[[ ENTRIES SUPPLIED open ]]
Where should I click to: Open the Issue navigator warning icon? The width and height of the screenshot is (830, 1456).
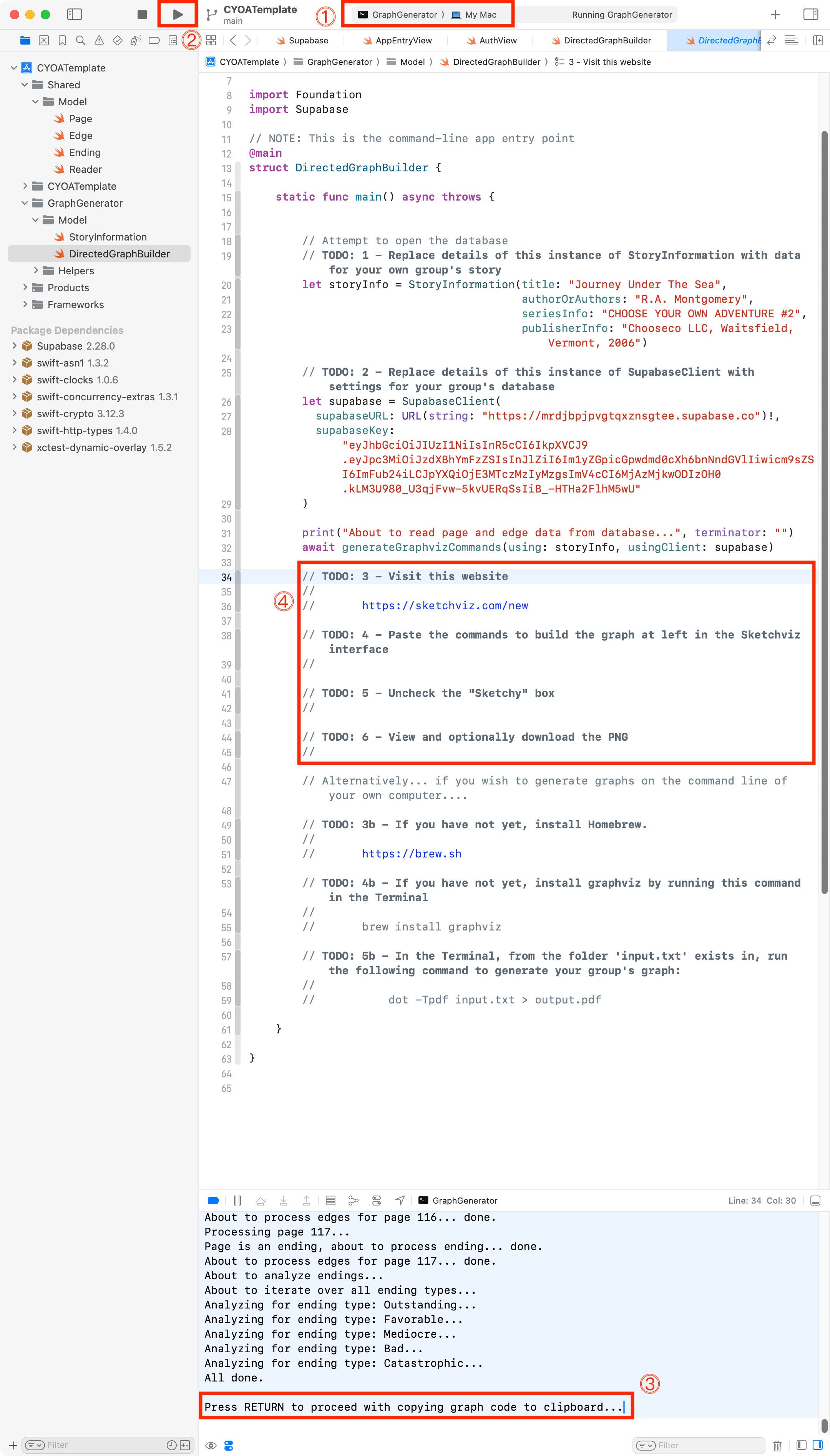point(99,40)
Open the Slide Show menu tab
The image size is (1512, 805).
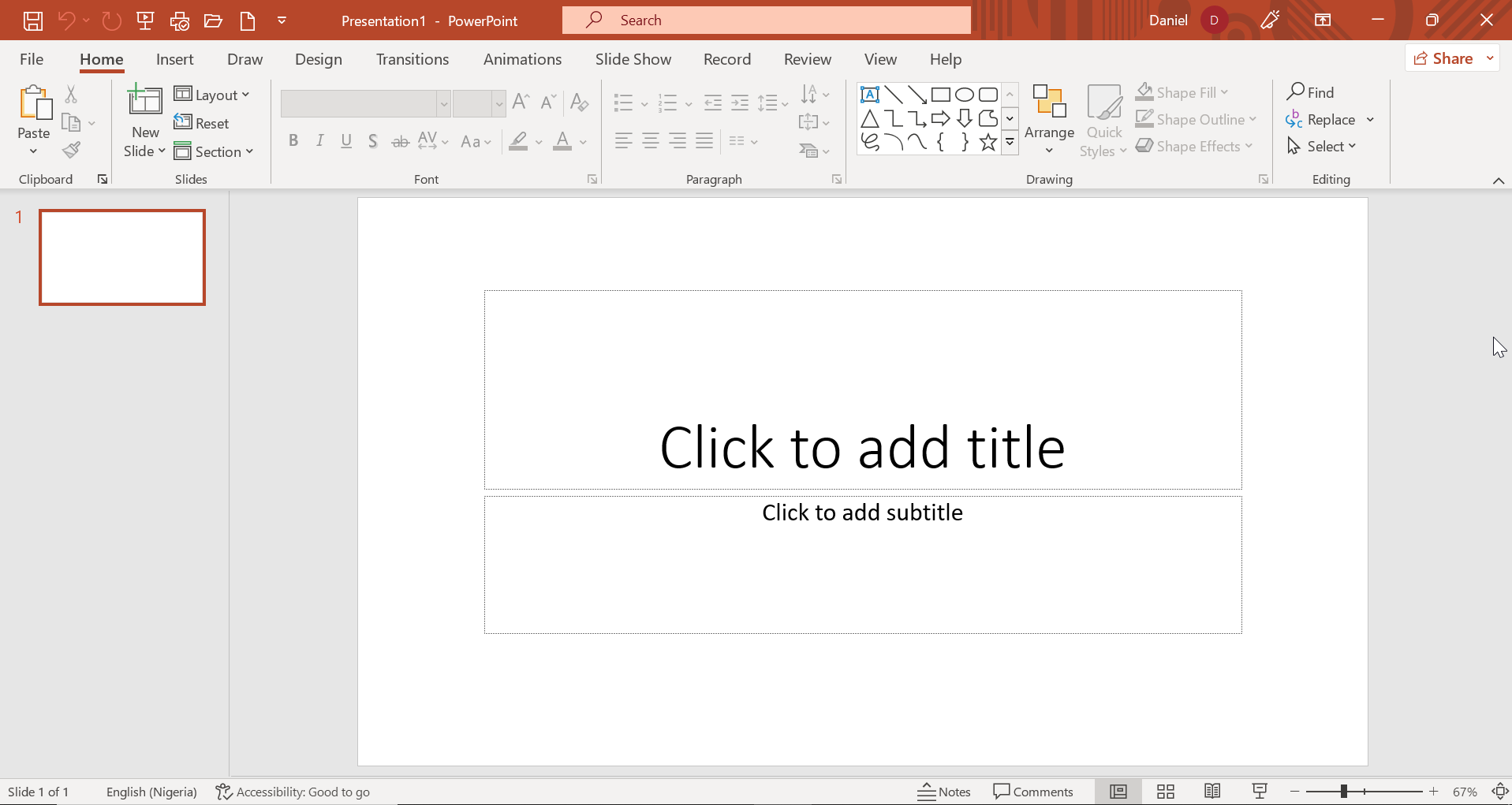(x=633, y=58)
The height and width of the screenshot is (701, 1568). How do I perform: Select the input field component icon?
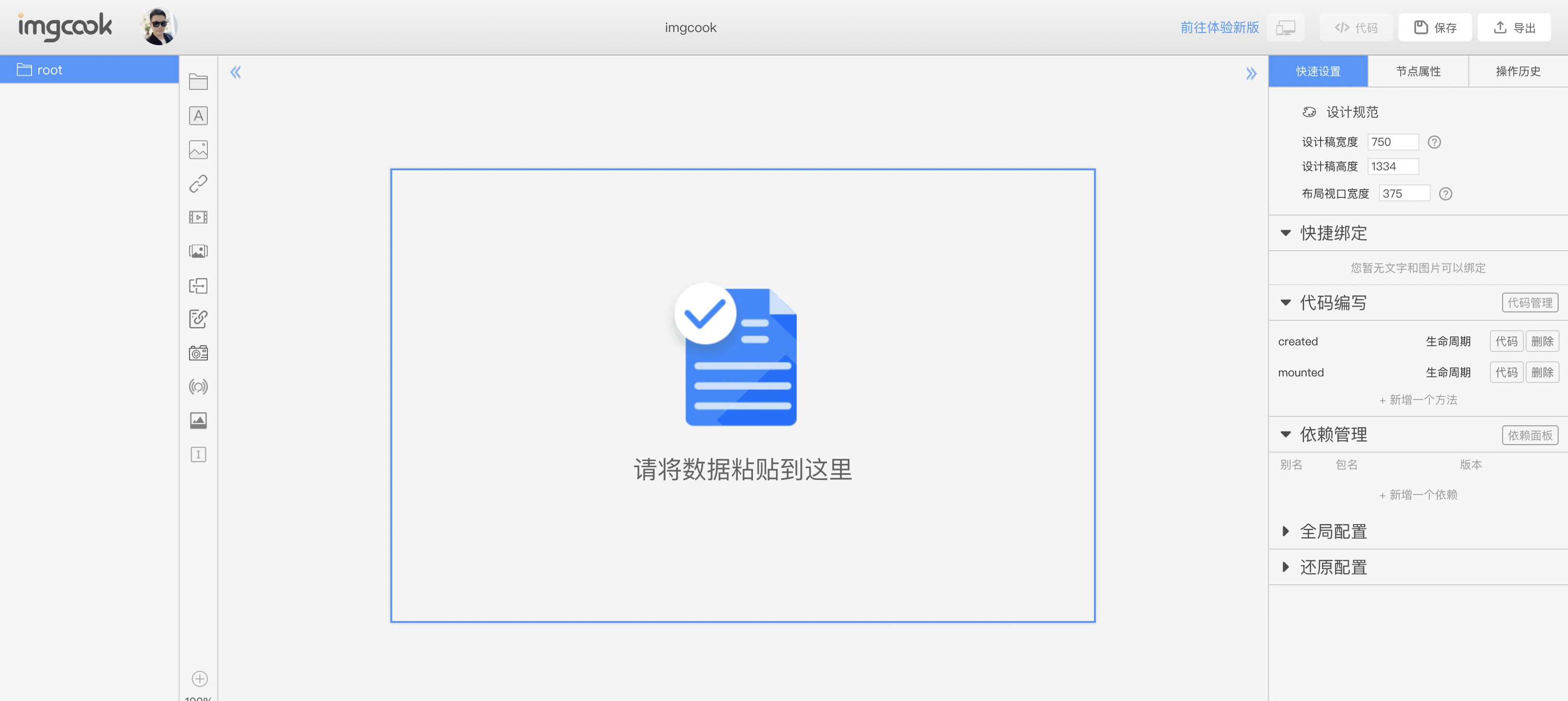tap(199, 455)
[[ ENTRIES SUPPLIED closed ]]
### EXERCISE DIRECTIONS
Would it be possible to print the records above verbatim, pictures omitted?

### TASK SOLUTION
Where should I click to: Open the Issue navigator warning icon? The width and height of the screenshot is (830, 1456).
point(99,40)
Open the Slide Show menu tab
The image size is (1512, 805).
(x=633, y=58)
The height and width of the screenshot is (701, 1568). How do I perform: Select the input field component icon?
tap(199, 455)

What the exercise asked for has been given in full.